### Data extracts

....

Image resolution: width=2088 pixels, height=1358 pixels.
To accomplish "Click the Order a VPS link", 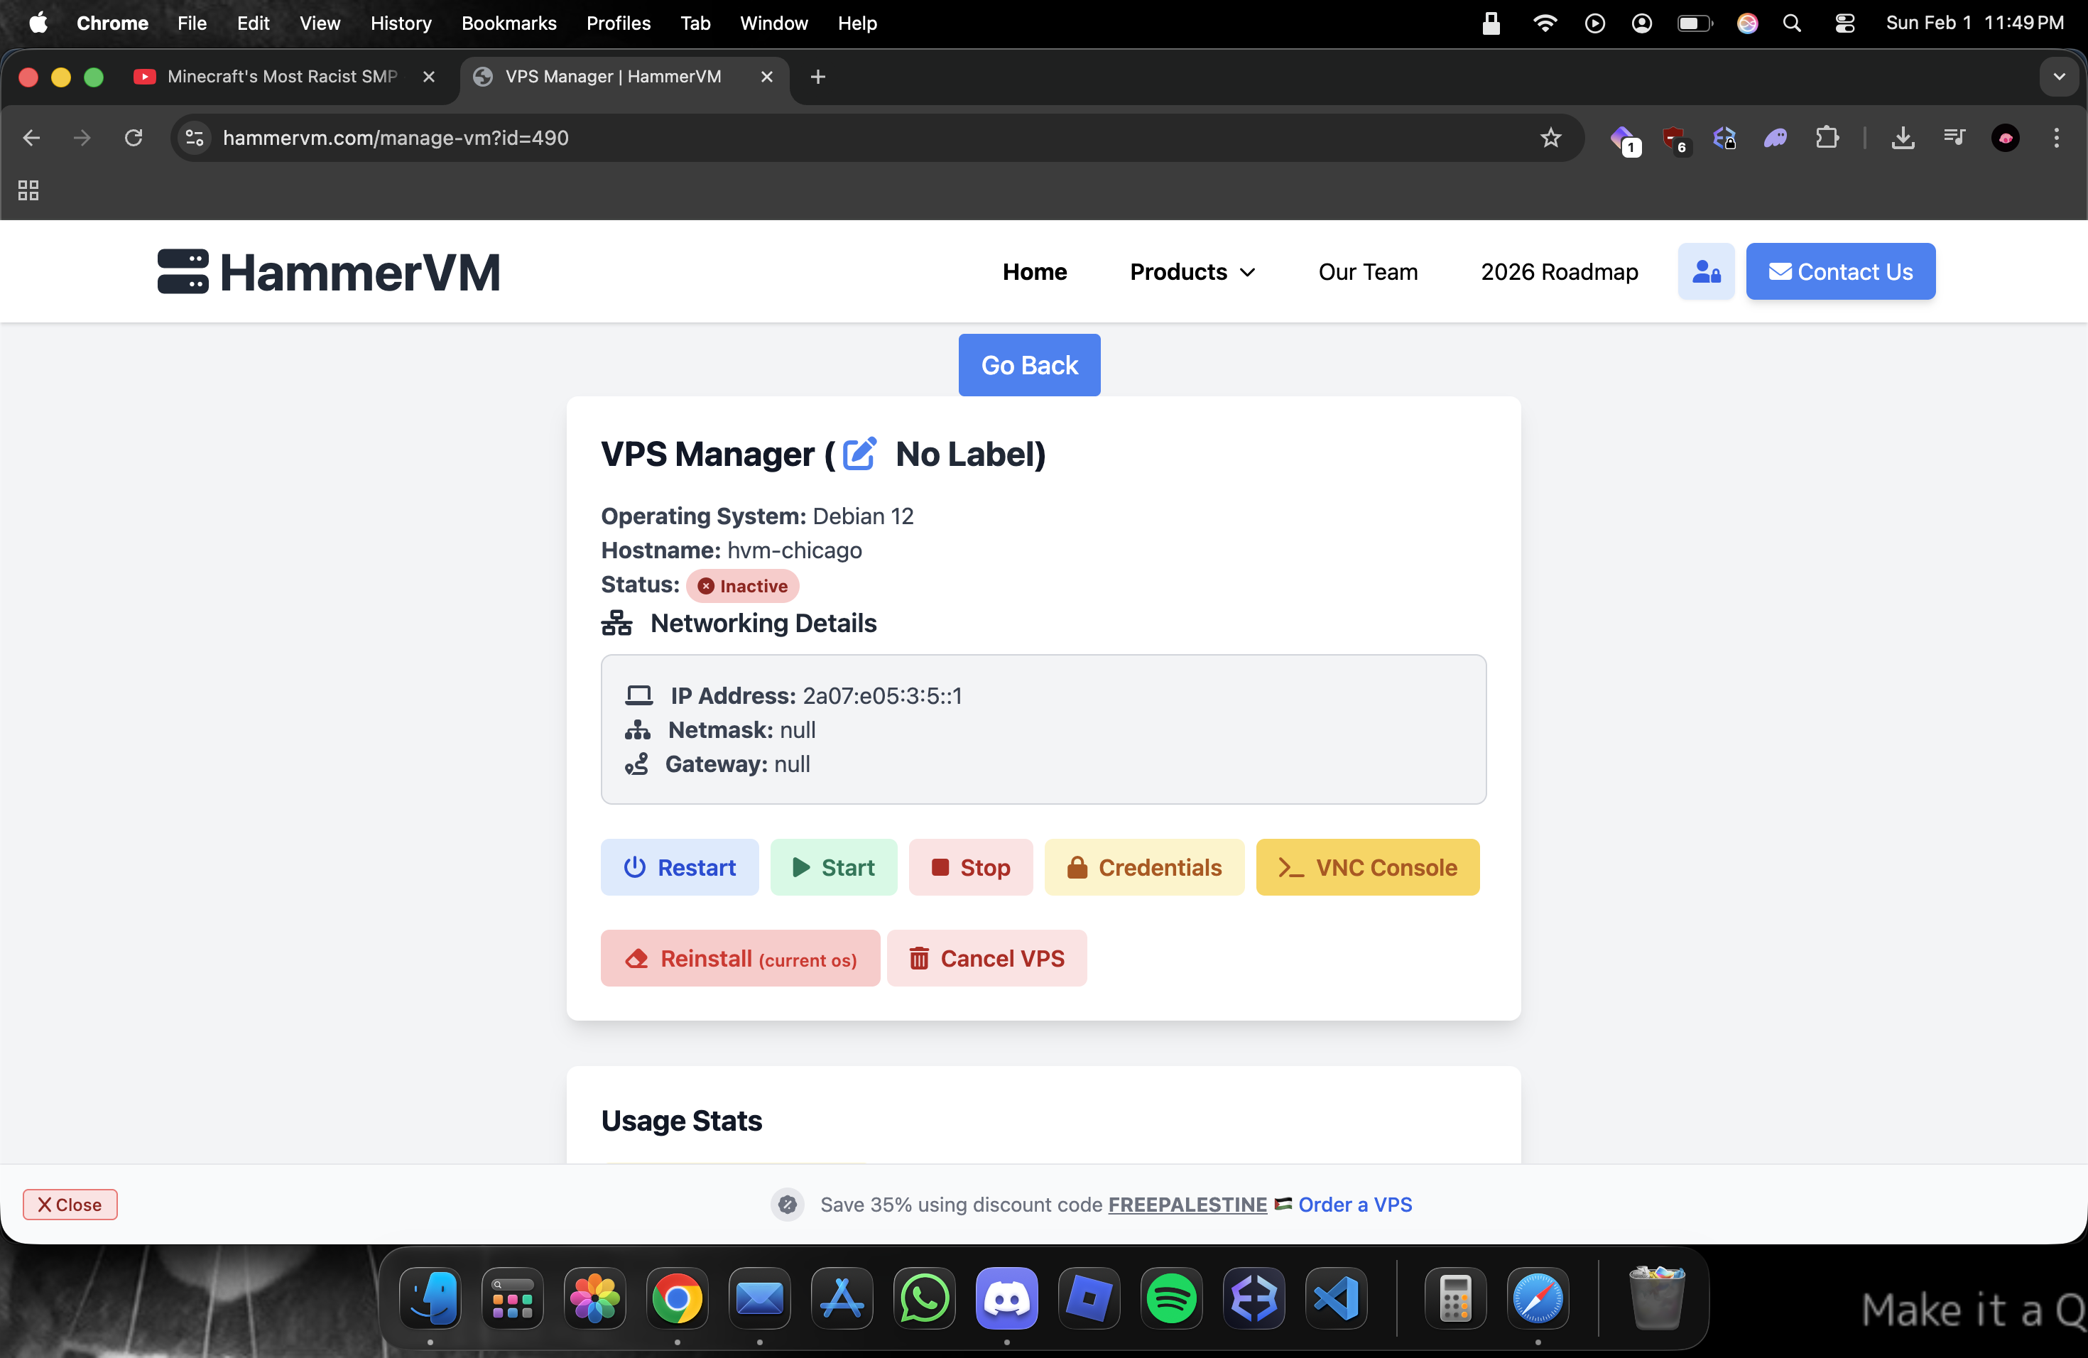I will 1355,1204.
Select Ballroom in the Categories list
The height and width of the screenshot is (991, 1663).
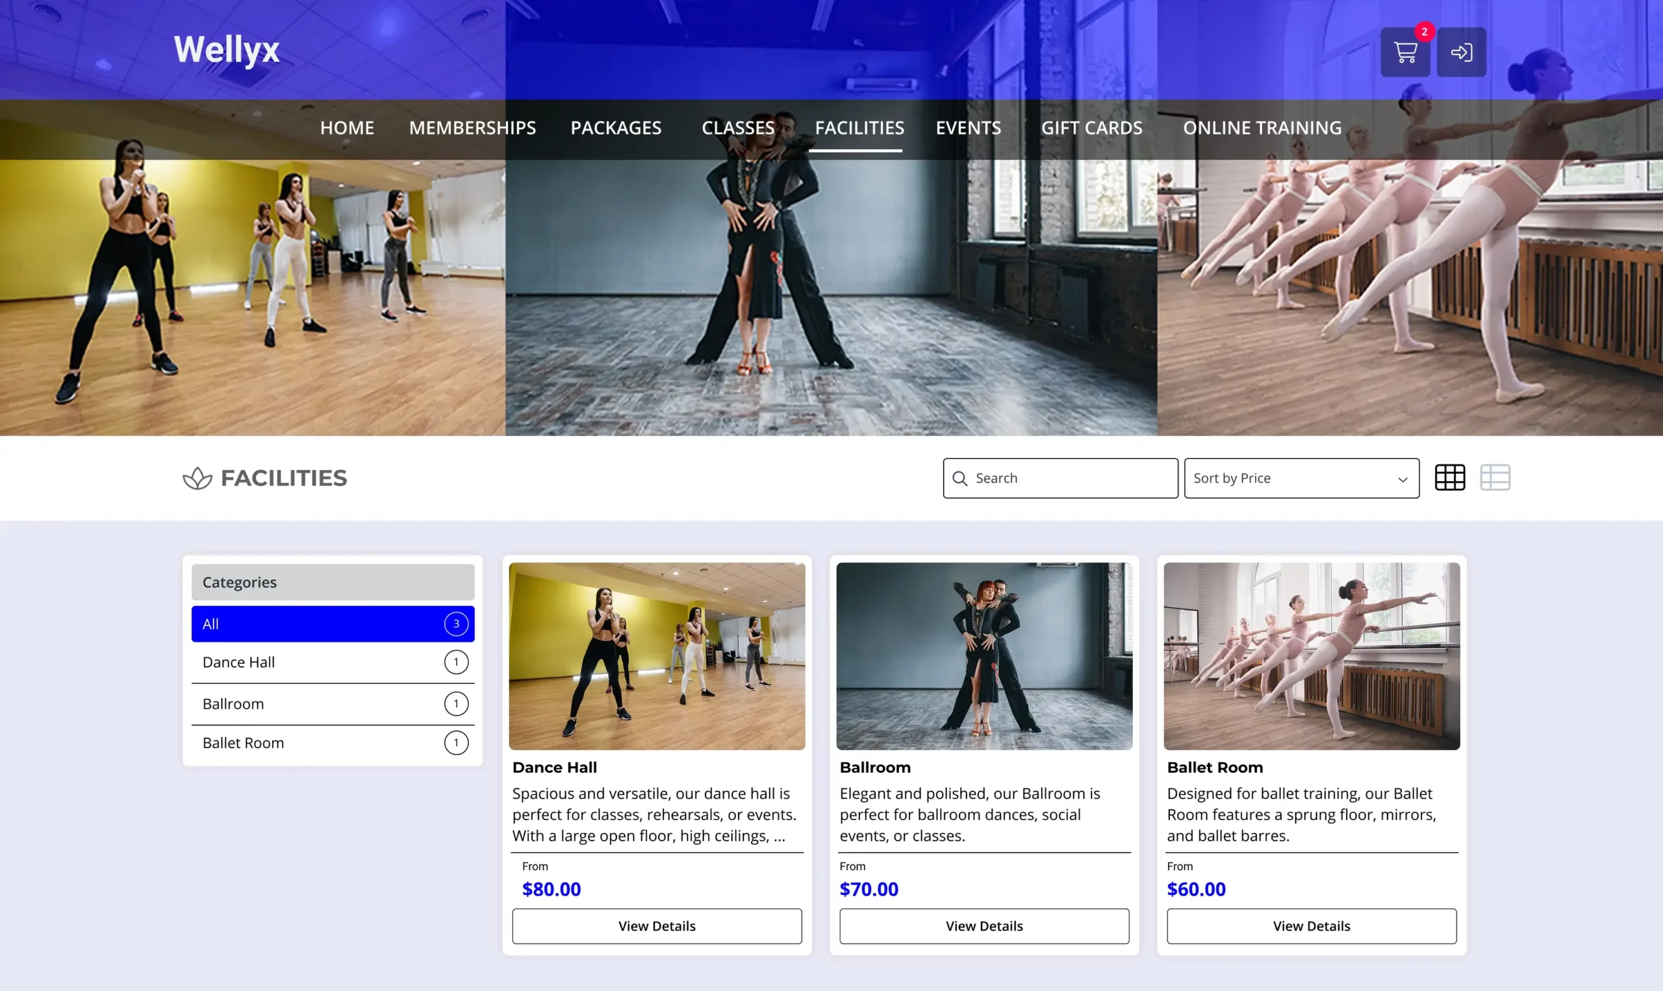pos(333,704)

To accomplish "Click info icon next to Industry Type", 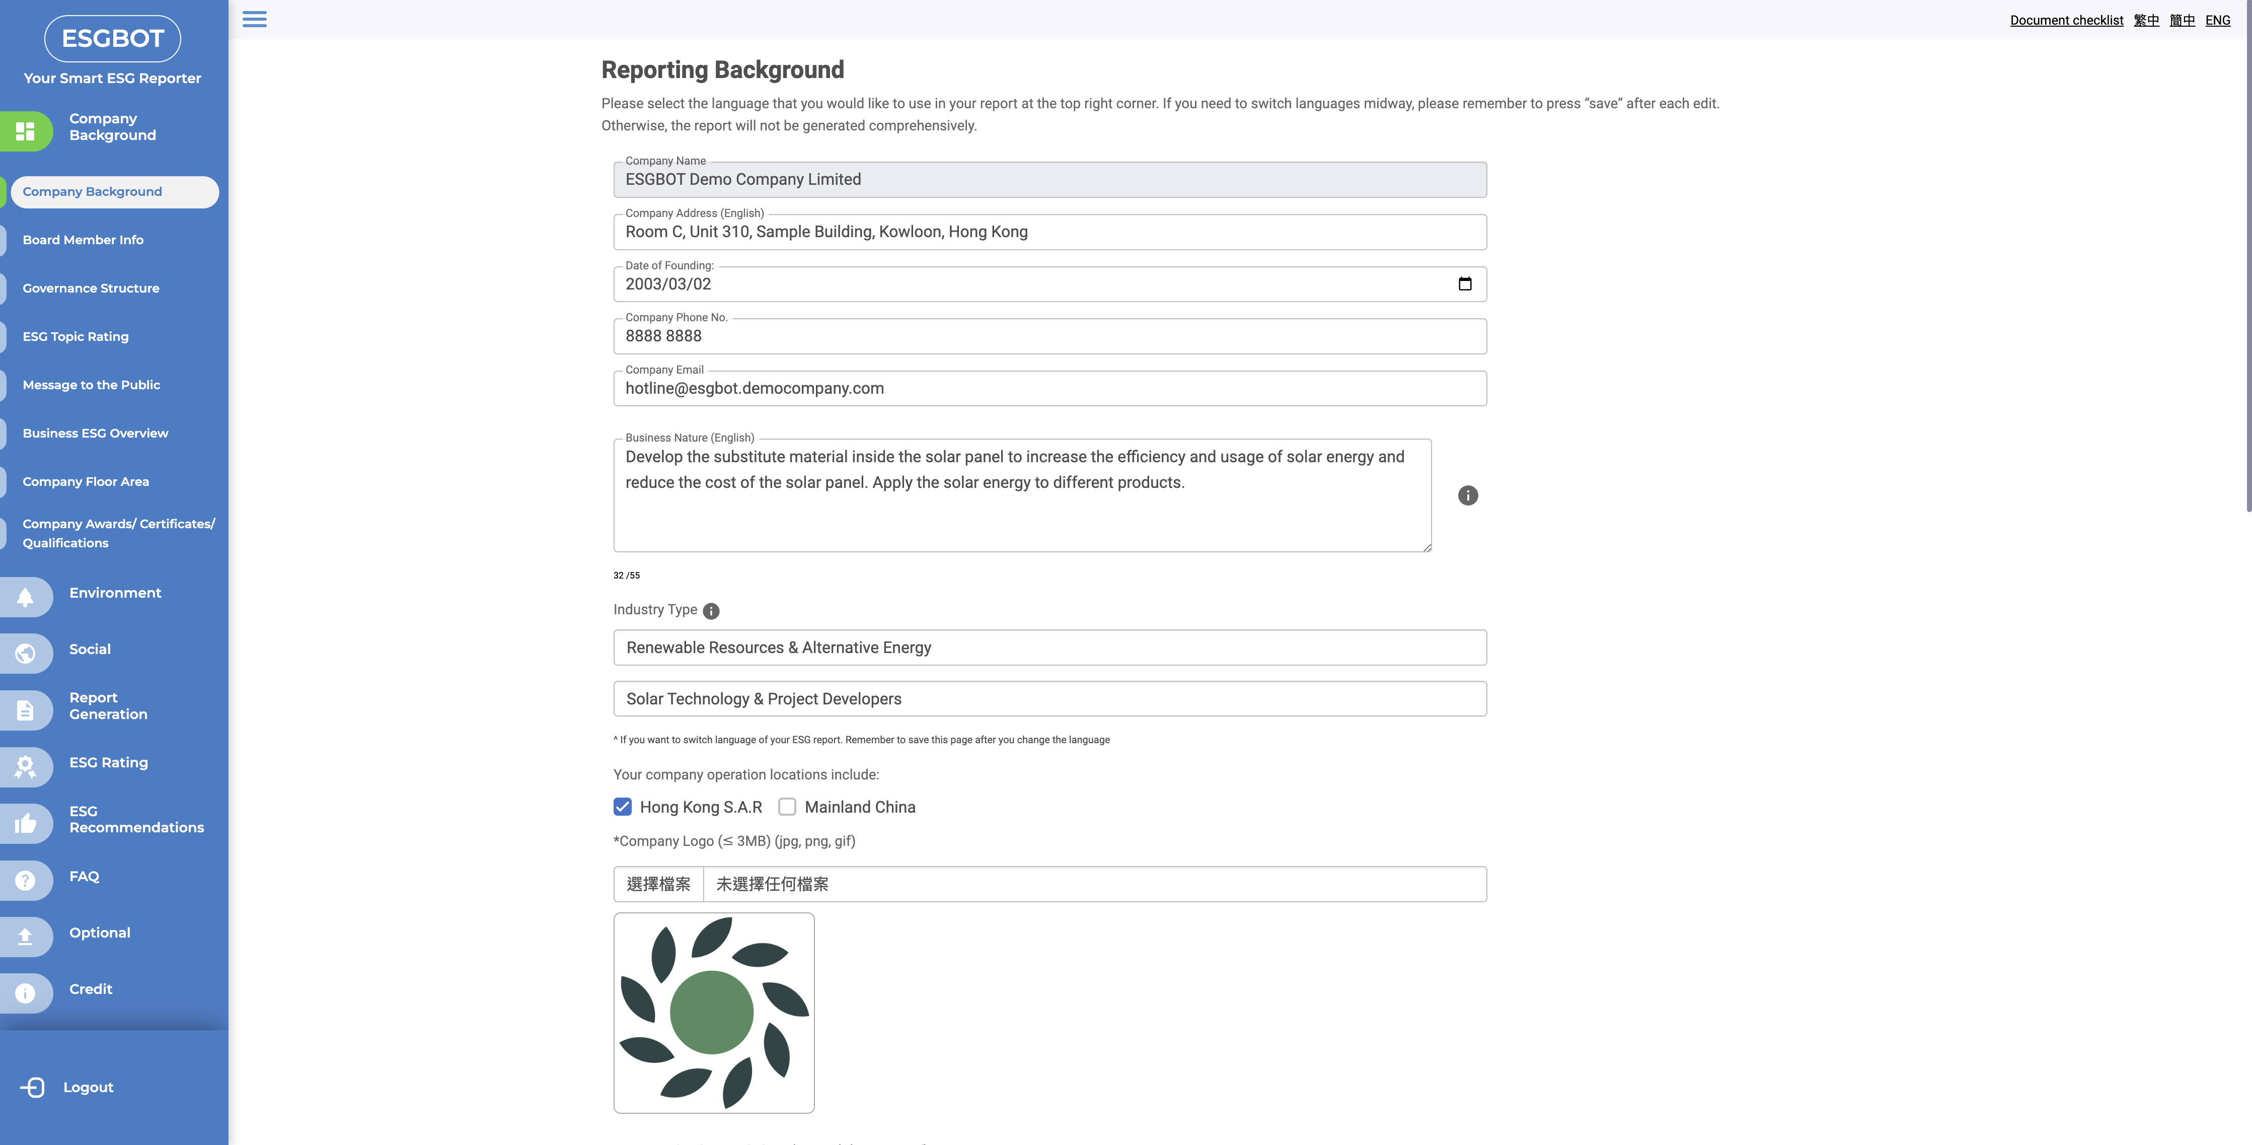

....

### What the exercise asks
Output only these lines, word for word: the line containing "Select Ballroom in the Categories list" and every line after it through the last line of the data. Omit the pictures.

### Written answer
Select Ballroom in the Categories list
The height and width of the screenshot is (991, 1663).
pos(333,704)

To accomplish "Click info icon next to Industry Type", 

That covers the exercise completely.